Pour lister les namespaces avec leurs labels, exécuter :
$ kubectl get namespace --label-columns=pod-security.kubernetes.io/enforce
NAME STATUS AGE ENFORCE
default Active 29h
kube-system Active 29h
kube-public Active 29h
kube-node-lease Active 29h
baseline Active 31s baseline
privileged Active 31s privileged
restricted Active 31s restricted
Nous pouvons ensuite déployer un pod demandant des accès privilégiés dans chaque namespace pour observer l’effet de ces Pod Security Standards, root-shell-pod.yaml :
kind: Pod
apiVersion: v1
metadata:
name: root-shell
spec:
containers:
- name: root-shell
image: debian
command: [ "bash", "-c", "sleep infinity" ]
securityContext:
privileged: true
Dans le namespace privileged, il est créé :
$ kubectl apply -f root-shell-pod.yaml -n privileged
pod/root-shell created
$ kubectl exec -n privileged root-shell – whoami
root
$ kubectl exec -n privileged root-shell – id
uid=0(root) gid=0(root) groups=0(root)
En baseline, il est refusé :
$ kubectl apply -f root-shell-pod.yaml -n baseline
Error from server (Forbidden): error when creating "shell-pod.yaml": pods "shell" is forbidden: violates PodSecurity "baseline:latest": privileged (container "shell" must not set securityContext.privileged=true)
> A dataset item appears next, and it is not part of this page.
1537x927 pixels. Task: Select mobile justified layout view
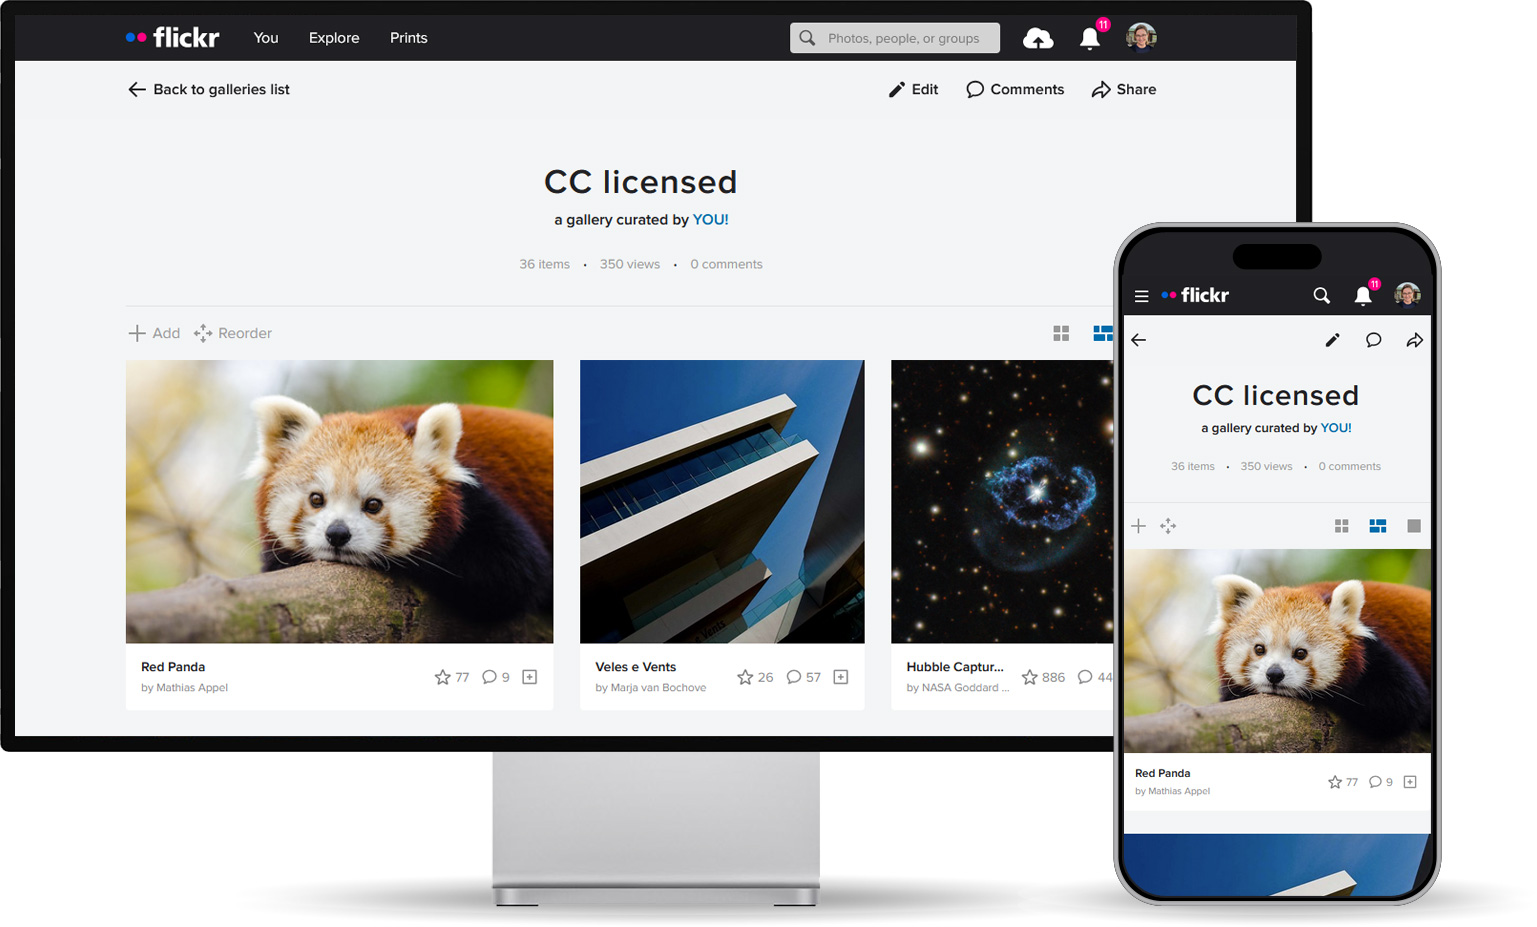1377,526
En restricted, il est refusé avec encore plus d’explications :
$ kubectl apply -f root-shell-pod.yaml -n restricted
Error from server (Forbidden): error when creating "shell-pod.yaml": pods "shell" is forbidden: violates PodSecurity "restricted:latest": privileged (container "shell" must not set securityContext.privileged=true), allowPrivilegeEscalation != false (container "shell" must set securityContext.allowPrivilegeEscalation=false), unrestricted capabilities (container "shell" must set securityContext.capabilities.drop=["ALL"]), runAsNonRoot != true (pod or container "shell" must set securityContext.runAsNonRoot=true), runAsUser=0 (container "shell" must not set runAsUser=0), seccompProfile (pod or container "shell" must set securityContext.seccompProfile.type to "RuntimeDefault" or "Localhost")
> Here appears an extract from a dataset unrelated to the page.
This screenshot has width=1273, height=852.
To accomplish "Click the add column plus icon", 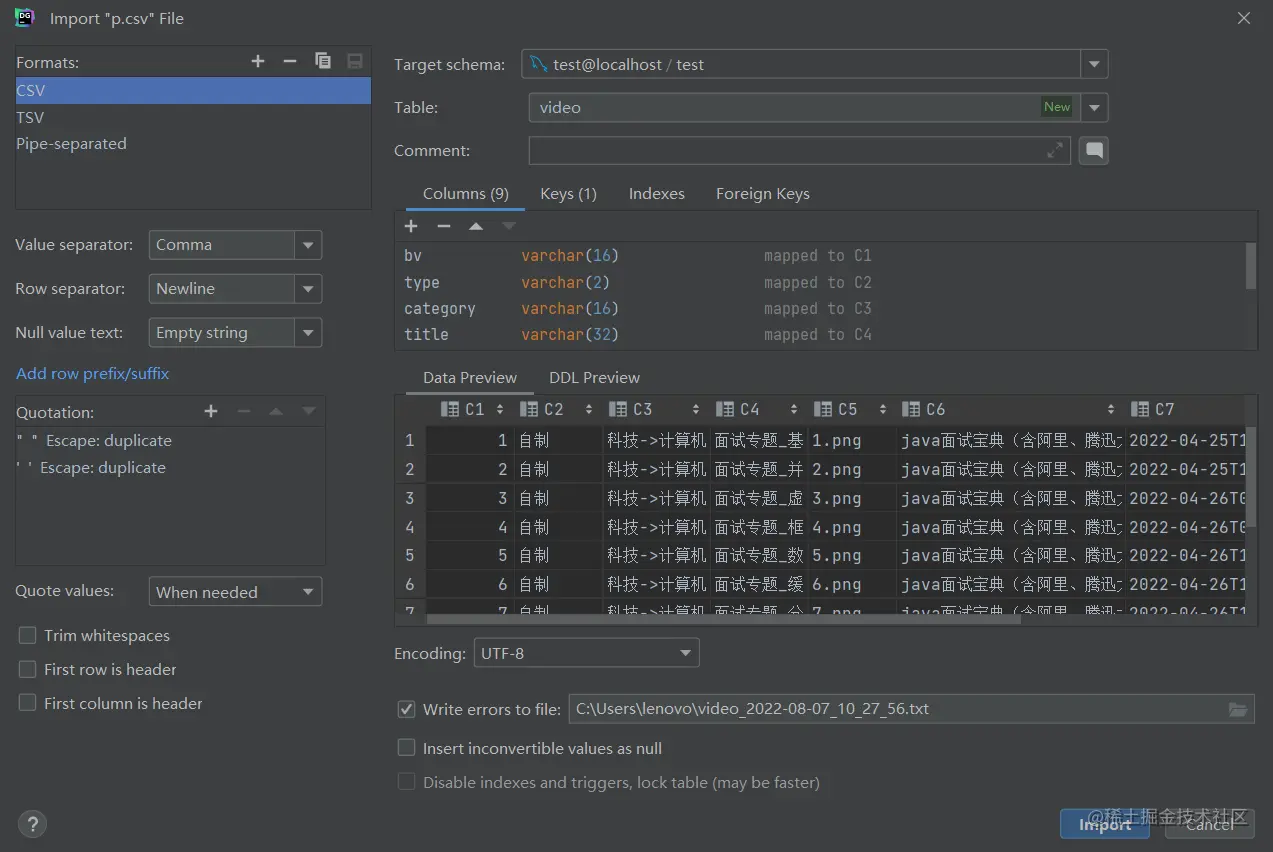I will [411, 226].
Pour tester de manière plus poussée les capacités disponibles à vos Pods impactés par les Pod Security Standards vous pouvez jeter un oeil à amicontained https://github.com/genuinetools/amicontained
Mise en place et bonnes pratiques
Un premier élément à souligner est le fait que lors de la préparation de votre cluster, vous devriez déjà identifier des Namespaces destinés :
- Aux composants de Kubernetes
- Aux middleware complémentaires (Collecteurs de métriques et logs, Ingress controller, etc)
- Aux applications des utilisateurs
Vous devrez alors appliquer une politique de gestion des rôles afin de restreindre fortement les utilisateurs en mesure d’accéder et d’appliquer des modifications aux Namespaces réservés aux usages autres qu’applicatif. Vous pourrez alors appliquer un profil plus permissif pour ces Namespaces afin de faire en sorte que les composants qui le nécessitent puissent s’exécuter correctement.
Pour les autres Namespaces, l’objectif devrait être de viser le plus haut niveau de sécurité en équilibrant ce besoin avec les modifications nécessaires à appliquer à vos applications.
Que puis-je faire quand j’ai déjà un cluster Kubernetes en place qui applique peu de règles de sécurité ?
Dans ce cas, il est possible de définir le mode d’action à audit et d’outiller la collecte de ces journaux d’audits afin de se faire une idée claire des modifications à apporter pour atteindre un niveau de sécurité acceptable.
Conclusion
L’objectif des Pod Security Standards est de fournir un moyen plus simple de mettre en place une politique de sécurité à vos applications déployées sur Kubernetes afin d’éviter des problèmes de sécurité liés à une mauvaise configuration ou à un élément de configuration qui ne serait pas pris en charge lors d’une évolution de Kubernetes.
En revanche, cette évolution se fait au prix de la flexibilité et du périmètre couvert par cette fonctionnalité. Si vous souhaitez avoir la main de façon plus précise et plus large sur les politiques de sécurité à appliquer sur votre cluster Kubernetes, je vous invite à jeter un coup d’œil à Open Policy Agent et son déploiement dans Kubernetes avec GateKeeper.
Cet article a été co-écrit avec Arthur Lutz.